**Records provided**
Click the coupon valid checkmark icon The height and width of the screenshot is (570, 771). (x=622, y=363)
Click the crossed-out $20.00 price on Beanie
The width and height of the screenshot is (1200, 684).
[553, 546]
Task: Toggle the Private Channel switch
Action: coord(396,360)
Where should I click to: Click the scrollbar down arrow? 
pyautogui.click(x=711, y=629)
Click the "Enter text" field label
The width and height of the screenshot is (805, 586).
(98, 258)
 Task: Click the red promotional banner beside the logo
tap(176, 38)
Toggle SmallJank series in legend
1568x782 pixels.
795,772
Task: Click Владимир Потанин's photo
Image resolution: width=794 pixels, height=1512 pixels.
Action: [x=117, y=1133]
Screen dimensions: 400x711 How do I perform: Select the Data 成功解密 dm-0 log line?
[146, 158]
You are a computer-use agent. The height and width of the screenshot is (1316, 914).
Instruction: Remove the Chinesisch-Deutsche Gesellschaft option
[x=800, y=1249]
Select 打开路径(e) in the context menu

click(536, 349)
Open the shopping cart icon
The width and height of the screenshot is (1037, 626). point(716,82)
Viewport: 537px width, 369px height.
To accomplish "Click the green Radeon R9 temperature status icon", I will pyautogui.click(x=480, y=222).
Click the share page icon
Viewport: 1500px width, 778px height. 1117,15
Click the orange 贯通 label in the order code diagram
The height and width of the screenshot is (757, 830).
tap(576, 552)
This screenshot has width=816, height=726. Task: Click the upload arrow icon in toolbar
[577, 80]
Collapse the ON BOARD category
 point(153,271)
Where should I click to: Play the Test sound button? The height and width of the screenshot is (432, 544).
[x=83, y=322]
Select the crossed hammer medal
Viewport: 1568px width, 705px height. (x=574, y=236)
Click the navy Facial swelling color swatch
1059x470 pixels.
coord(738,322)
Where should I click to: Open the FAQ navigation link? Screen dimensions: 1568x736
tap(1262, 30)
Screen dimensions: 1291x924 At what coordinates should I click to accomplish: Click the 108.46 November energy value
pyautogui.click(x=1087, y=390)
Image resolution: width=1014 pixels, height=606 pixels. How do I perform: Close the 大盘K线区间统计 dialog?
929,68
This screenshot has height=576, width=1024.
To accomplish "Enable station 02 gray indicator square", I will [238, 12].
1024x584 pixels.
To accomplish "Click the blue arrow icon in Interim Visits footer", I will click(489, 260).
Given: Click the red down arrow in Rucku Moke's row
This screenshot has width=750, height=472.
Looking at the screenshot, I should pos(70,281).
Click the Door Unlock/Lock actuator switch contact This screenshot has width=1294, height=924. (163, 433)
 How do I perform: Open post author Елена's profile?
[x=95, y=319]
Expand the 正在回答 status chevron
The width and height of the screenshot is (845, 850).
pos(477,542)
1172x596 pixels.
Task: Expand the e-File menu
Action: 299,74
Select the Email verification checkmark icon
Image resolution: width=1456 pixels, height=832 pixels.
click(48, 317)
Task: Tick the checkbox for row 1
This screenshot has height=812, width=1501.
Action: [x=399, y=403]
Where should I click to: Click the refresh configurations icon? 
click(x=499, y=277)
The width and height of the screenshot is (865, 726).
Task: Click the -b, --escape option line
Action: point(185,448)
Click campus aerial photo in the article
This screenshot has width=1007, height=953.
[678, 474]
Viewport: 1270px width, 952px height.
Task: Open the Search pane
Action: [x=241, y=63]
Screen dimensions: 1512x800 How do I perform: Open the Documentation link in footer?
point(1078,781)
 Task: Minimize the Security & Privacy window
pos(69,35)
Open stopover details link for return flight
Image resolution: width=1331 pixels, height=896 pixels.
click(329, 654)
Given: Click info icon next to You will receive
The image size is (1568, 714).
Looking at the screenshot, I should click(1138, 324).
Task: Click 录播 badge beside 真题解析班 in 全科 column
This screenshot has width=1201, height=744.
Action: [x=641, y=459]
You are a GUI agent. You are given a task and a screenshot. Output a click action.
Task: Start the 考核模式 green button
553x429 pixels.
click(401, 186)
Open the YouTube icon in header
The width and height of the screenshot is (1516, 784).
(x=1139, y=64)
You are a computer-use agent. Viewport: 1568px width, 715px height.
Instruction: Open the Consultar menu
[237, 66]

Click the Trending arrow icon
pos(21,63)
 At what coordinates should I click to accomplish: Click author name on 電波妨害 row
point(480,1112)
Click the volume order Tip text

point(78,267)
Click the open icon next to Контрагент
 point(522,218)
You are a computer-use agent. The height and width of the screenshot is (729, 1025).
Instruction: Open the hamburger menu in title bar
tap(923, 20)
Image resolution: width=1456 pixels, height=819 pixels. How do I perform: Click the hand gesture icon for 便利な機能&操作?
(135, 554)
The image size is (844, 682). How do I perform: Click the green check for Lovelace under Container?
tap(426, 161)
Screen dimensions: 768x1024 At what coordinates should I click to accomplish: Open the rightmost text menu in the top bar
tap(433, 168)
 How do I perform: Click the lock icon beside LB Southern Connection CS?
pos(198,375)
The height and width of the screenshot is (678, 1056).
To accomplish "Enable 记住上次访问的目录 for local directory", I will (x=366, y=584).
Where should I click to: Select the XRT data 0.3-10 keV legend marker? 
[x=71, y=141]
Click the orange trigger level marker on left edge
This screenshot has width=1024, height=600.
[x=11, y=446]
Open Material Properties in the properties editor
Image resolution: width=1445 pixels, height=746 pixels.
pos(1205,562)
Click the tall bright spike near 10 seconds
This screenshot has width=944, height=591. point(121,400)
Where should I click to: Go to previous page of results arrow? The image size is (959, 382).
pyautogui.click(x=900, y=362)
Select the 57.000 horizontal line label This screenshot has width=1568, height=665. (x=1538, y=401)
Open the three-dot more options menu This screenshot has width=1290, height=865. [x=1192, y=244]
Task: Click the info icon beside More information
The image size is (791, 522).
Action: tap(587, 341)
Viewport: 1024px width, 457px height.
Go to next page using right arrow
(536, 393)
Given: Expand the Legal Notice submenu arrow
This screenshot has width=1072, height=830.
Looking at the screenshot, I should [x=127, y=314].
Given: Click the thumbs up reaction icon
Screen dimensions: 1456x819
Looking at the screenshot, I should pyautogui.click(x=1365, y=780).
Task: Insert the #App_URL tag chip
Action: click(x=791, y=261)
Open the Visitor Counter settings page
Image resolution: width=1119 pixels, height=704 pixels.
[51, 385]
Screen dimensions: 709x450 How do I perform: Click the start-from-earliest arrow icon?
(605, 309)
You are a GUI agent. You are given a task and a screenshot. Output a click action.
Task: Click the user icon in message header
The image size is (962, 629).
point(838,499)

**Task**
Word for word, give back all the lines above.

**Written solution**
Click the coupon valid checkmark icon The height and width of the screenshot is (570, 771). (x=622, y=363)
Click the crossed-out $20.00 price on Beanie
The width and height of the screenshot is (1200, 684).
[553, 546]
Task: Toggle the Private Channel switch
Action: coord(396,360)
Where should I click to: Click the scrollbar down arrow? 
pyautogui.click(x=711, y=629)
Click the "Enter text" field label
The width and height of the screenshot is (805, 586).
(98, 258)
 Task: Click the red promotional banner beside the logo
tap(176, 38)
Toggle SmallJank series in legend
1568x782 pixels.
795,772
Task: Click Владимир Потанин's photo
Image resolution: width=794 pixels, height=1512 pixels.
Action: [x=117, y=1133]
Screen dimensions: 400x711 How do I perform: Select the Data 成功解密 dm-0 log line?
[146, 158]
You are a computer-use agent. The height and width of the screenshot is (1316, 914).
Instruction: Remove the Chinesisch-Deutsche Gesellschaft option
[x=800, y=1249]
Select 打开路径(e) in the context menu

click(536, 349)
Open the shopping cart icon
The width and height of the screenshot is (1037, 626). point(716,82)
Viewport: 537px width, 369px height.
To accomplish "Click the green Radeon R9 temperature status icon", I will pyautogui.click(x=480, y=222).
Click the share page icon
Viewport: 1500px width, 778px height. 1117,15
Click the orange 贯通 label in the order code diagram
The height and width of the screenshot is (757, 830).
tap(576, 552)
This screenshot has width=816, height=726. Task: Click the upload arrow icon in toolbar
[577, 80]
Collapse the ON BOARD category
 point(153,271)
Where should I click to: Play the Test sound button? The height and width of the screenshot is (432, 544).
[x=83, y=322]
Select the crossed hammer medal
Viewport: 1568px width, 705px height. (x=574, y=236)
Click the navy Facial swelling color swatch
1059x470 pixels.
coord(738,322)
Where should I click to: Open the FAQ navigation link? Screen dimensions: 1568x736
tap(1262, 30)
Screen dimensions: 1291x924 At what coordinates should I click to accomplish: Click the 108.46 November energy value
pyautogui.click(x=1087, y=390)
Image resolution: width=1014 pixels, height=606 pixels. How do I perform: Close the 大盘K线区间统计 dialog?
929,68
This screenshot has height=576, width=1024.
To accomplish "Enable station 02 gray indicator square", I will [238, 12].
1024x584 pixels.
To accomplish "Click the blue arrow icon in Interim Visits footer", I will click(489, 260).
Given: Click the red down arrow in Rucku Moke's row
This screenshot has width=750, height=472.
Looking at the screenshot, I should pos(70,281).
Click the Door Unlock/Lock actuator switch contact This screenshot has width=1294, height=924. (163, 433)
 How do I perform: Open post author Елена's profile?
[x=95, y=319]
Expand the 正在回答 status chevron
The width and height of the screenshot is (845, 850).
pos(477,542)
1172x596 pixels.
Task: Expand the e-File menu
Action: 299,74
Select the Email verification checkmark icon
Image resolution: width=1456 pixels, height=832 pixels.
click(48, 317)
Task: Tick the checkbox for row 1
This screenshot has height=812, width=1501.
Action: [x=399, y=403]
Where should I click to: Click the refresh configurations icon? 
click(x=499, y=277)
The width and height of the screenshot is (865, 726).
Task: Click the -b, --escape option line
Action: point(185,448)
Click campus aerial photo in the article
This screenshot has width=1007, height=953.
[678, 474]
Viewport: 1270px width, 952px height.
Task: Open the Search pane
Action: [x=241, y=63]
Screen dimensions: 1512x800 How do I perform: Open the Documentation link in footer?
point(1078,781)
 Task: Minimize the Security & Privacy window
pos(69,35)
Open stopover details link for return flight
Image resolution: width=1331 pixels, height=896 pixels.
click(329, 654)
Given: Click info icon next to You will receive
The image size is (1568, 714).
Looking at the screenshot, I should click(1138, 324).
Task: Click 录播 badge beside 真题解析班 in 全科 column
This screenshot has width=1201, height=744.
Action: [x=641, y=459]
You are a GUI agent. You are given a task and a screenshot. Output a click action.
Task: Start the 考核模式 green button
553x429 pixels.
click(401, 186)
Open the YouTube icon in header
The width and height of the screenshot is (1516, 784).
(x=1139, y=64)
You are a computer-use agent. Viewport: 1568px width, 715px height.
Instruction: Open the Consultar menu
[237, 66]

Click the Trending arrow icon
pos(21,63)
 At what coordinates should I click to accomplish: Click author name on 電波妨害 row
point(480,1112)
Click the volume order Tip text

point(78,267)
Click the open icon next to Контрагент
 point(522,218)
You are a computer-use agent. The height and width of the screenshot is (729, 1025).
Instruction: Open the hamburger menu in title bar
tap(923, 20)
Image resolution: width=1456 pixels, height=819 pixels. How do I perform: Click the hand gesture icon for 便利な機能&操作?
(135, 554)
The image size is (844, 682). How do I perform: Click the green check for Lovelace under Container?
tap(426, 161)
Screen dimensions: 768x1024 At what coordinates should I click to accomplish: Open the rightmost text menu in the top bar
tap(433, 168)
 How do I perform: Click the lock icon beside LB Southern Connection CS?
pos(198,375)
The height and width of the screenshot is (678, 1056).
To accomplish "Enable 记住上次访问的目录 for local directory", I will (x=366, y=584).
Where should I click to: Select the XRT data 0.3-10 keV legend marker? 
[x=71, y=141]
Click the orange trigger level marker on left edge
This screenshot has width=1024, height=600.
[x=11, y=446]
Open Material Properties in the properties editor
Image resolution: width=1445 pixels, height=746 pixels.
pos(1205,562)
Click the tall bright spike near 10 seconds
This screenshot has width=944, height=591. point(121,400)
Where should I click to: Go to previous page of results arrow? The image size is (959, 382).
pyautogui.click(x=900, y=362)
Select the 57.000 horizontal line label This screenshot has width=1568, height=665. (x=1538, y=401)
Open the three-dot more options menu This screenshot has width=1290, height=865. [x=1192, y=244]
Task: Click the info icon beside More information
The image size is (791, 522).
Action: tap(587, 341)
Viewport: 1024px width, 457px height.
Go to next page using right arrow
(536, 393)
Given: Expand the Legal Notice submenu arrow
This screenshot has width=1072, height=830.
Looking at the screenshot, I should [x=127, y=314].
Given: Click the thumbs up reaction icon
Screen dimensions: 1456x819
Looking at the screenshot, I should pyautogui.click(x=1365, y=780).
Task: Insert the #App_URL tag chip
Action: click(x=791, y=261)
Open the Visitor Counter settings page
Image resolution: width=1119 pixels, height=704 pixels.
[51, 385]
Screen dimensions: 709x450 How do I perform: Click the start-from-earliest arrow icon?
(605, 309)
You are a GUI agent. You are given a task and a screenshot. Output a click action.
Task: Click the user icon in message header
The image size is (962, 629).
point(838,499)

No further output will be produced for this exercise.